:: Data provided ::
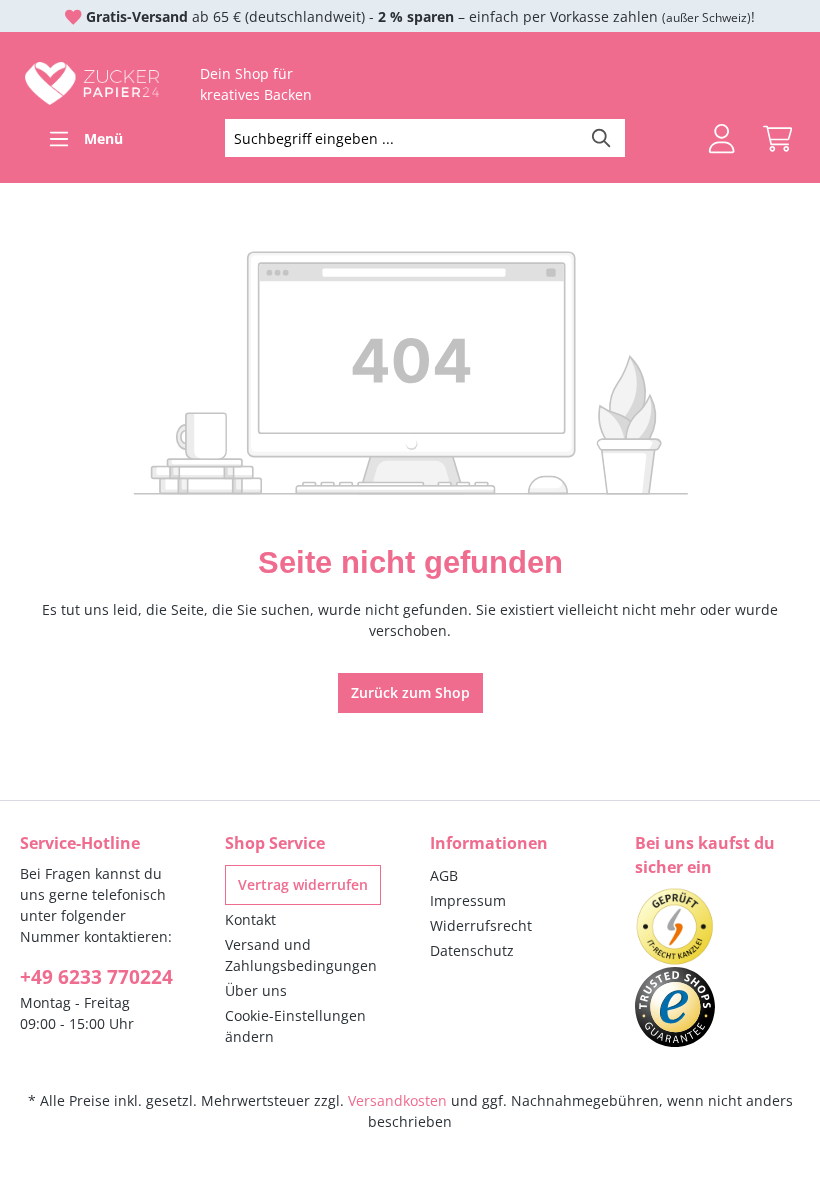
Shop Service (275, 843)
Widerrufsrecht (481, 925)
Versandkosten (397, 1100)
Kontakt (250, 919)
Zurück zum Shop (410, 692)
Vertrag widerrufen (303, 884)
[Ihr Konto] (721, 138)
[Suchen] (602, 138)
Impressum (468, 900)
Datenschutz (472, 950)
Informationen (489, 843)
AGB (444, 875)
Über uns (256, 990)
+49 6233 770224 (96, 977)
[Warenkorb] (777, 138)
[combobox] (402, 138)
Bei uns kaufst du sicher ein (705, 855)
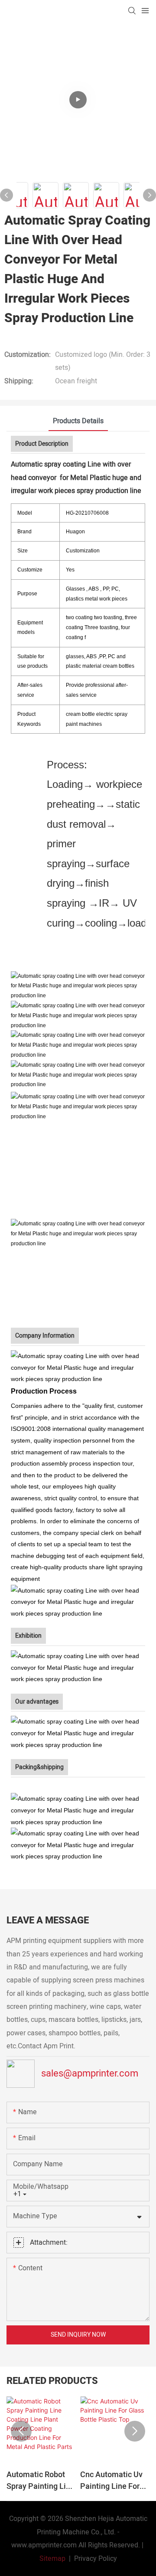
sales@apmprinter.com (89, 2073)
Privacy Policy (95, 2558)
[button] (21, 2431)
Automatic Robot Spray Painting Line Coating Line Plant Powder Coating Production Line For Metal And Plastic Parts (40, 2480)
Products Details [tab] (78, 421)
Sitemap (52, 2558)
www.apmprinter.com (44, 2545)
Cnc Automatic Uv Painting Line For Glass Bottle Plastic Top (114, 2480)
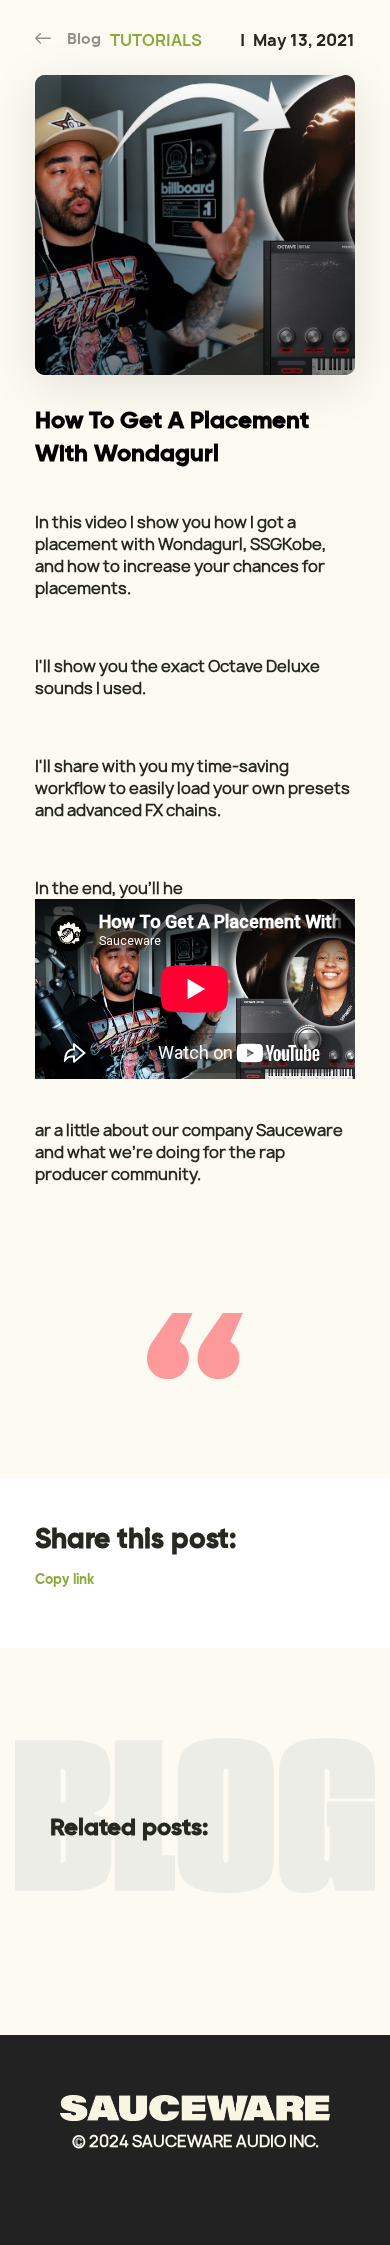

:: Task ::
Restate word for word every line from the top of the entries above to the line with "Datenschutz (472, 950)", inclusive, and skip any pictures.

:: Your solution ::
Shop Service (275, 843)
Widerrufsrecht (481, 925)
Versandkosten (397, 1100)
Kontakt (250, 919)
Zurück zum Shop (410, 692)
Vertrag widerrufen (303, 884)
[Ihr Konto] (721, 138)
[Suchen] (602, 138)
Impressum (468, 900)
Datenschutz (472, 950)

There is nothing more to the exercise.